**Verilen metin:**
##############################

Bu topraklar öyle topraklardır ki üstünde hür varlığı ortaya koymak için tarihte hiçbir medeniyetin, toplumun yanaşamayacağı ölçüde varlar yoklar ortaya konuldu ve nice insan feda edildi. Her şeyden önce varlığımızın kıymetini ve ne anlama geldiğini, nasıl bir ehemmiyete sahip olduğunun bilincinde olarak başlamak gerektiğini düşünüyorum.
Son zamanlar birçok çevre tarafından tartışılan öyle ki üstünde hukukçunun, politikacının, ekonomistin yanısıra girişimcinin, tarihçinin hatta mühendisin bile konuştuğu tartıştığı, geniş alanlara yayılan bir karar çıktı. Esasında 15 Temmuz darbe girişimi sonrası sürecin hızlanarak çerçevelendiği bir tasarıydı ve özelde olmasa da kağıt üstünde sağ iktidarların ortak bir gayesiydi. Varlık Fonu’ndan bahsediyorum. Burada elbette ki bir akademisyen veyahut konunun uzmanı olan bir ekonomist edasıyla konuya değinmeyeceğim lakin uzun araştırmalarımdan edindiğim bilgileri ve bunlardan oluşan yorumlarımı kalemim döndüğünce aktarmaya gayret edeceğim.

##############################

**Veri satırları:**
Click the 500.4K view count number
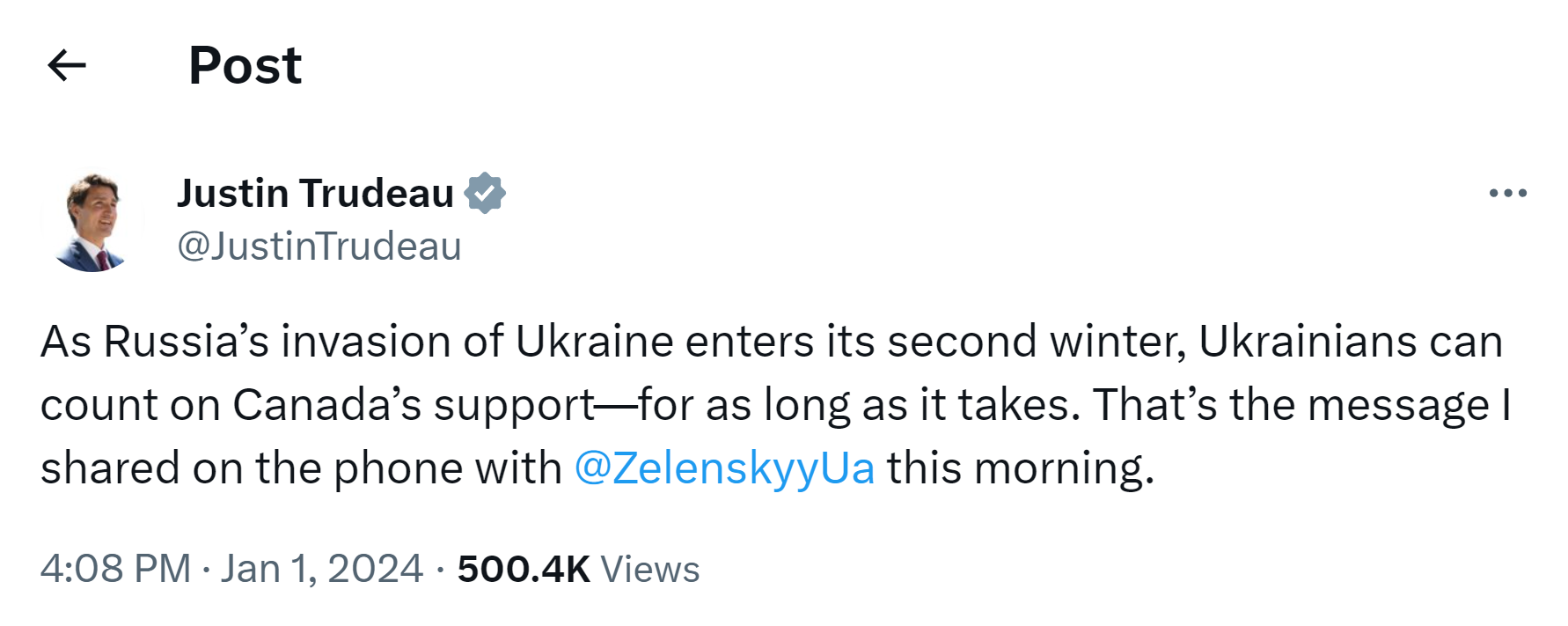The width and height of the screenshot is (1568, 626). click(x=524, y=569)
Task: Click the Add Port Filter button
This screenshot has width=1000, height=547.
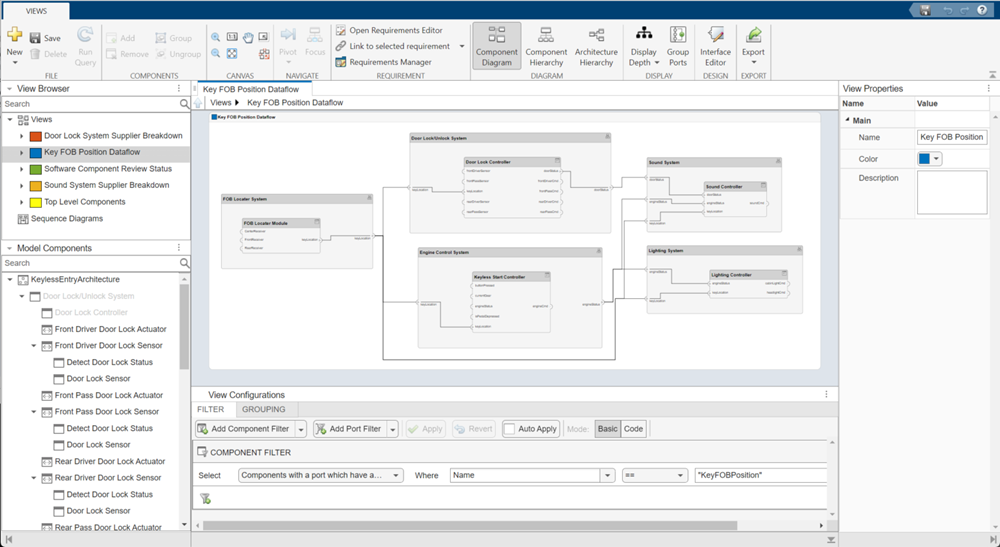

##############################

**Kısa görev A:** Verilen metinde yazar, konuyu bir akademisyen ya da uzman ekonomist edasıyla ele almayacağını söyledikten sonra neyi aktarmaya çalışacağını ve bunun neye dayandığını bir ila üç cümleyle açıklayın.
**Kısa görev B:** Şu ifadelerin verilen metinle uyuşup uyuşmadığını her biri için evet ya da hayır diyerek belirtin ve kararı belirleyen sözleri metinden aynen alıntılayın: (i) Varlık Fonu, 15 Temmuz darbe girişiminden sonra süreci hızlanarak çerçevelenen bir tasarıdır. (ii) Varlık Fonu kararı yalnızca hukukçular ve ekonomistler arasında tartışılmıştır. (iii) Yazar konuyu uzman bir ekonomist edasıyla ele alacağını belirtir.
Veri satırları, metinden bağımsız ayrı bir malzemedir.

**Görev sonucu A:** Yazar, uzun araştırmalarından edindiği bilgileri ve bu bilgilerden oluşan yorumlarını aktarmaya çalışacaktır. Yani anlatımı bir uzmanlık iddiasına değil, kendi araştırmalarına dayanır.

**Görev sonucu B:**
(i) Evet: "Esasında 15 Temmuz darbe girişimi sonrası sürecin hızlanarak çerçevelendiği bir tasarıydı"
(ii) Hayır: "üstünde hukukçunun, politikacının, ekonomistin yanısıra girişimcinin, tarihçinin hatta mühendisin bile konuştuğu tartıştığı"
(iii) Hayır: "Burada elbette ki bir akademisyen veyahut konunun uzmanı olan bir ekonomist edasıyla konuya değinmeyeceğim"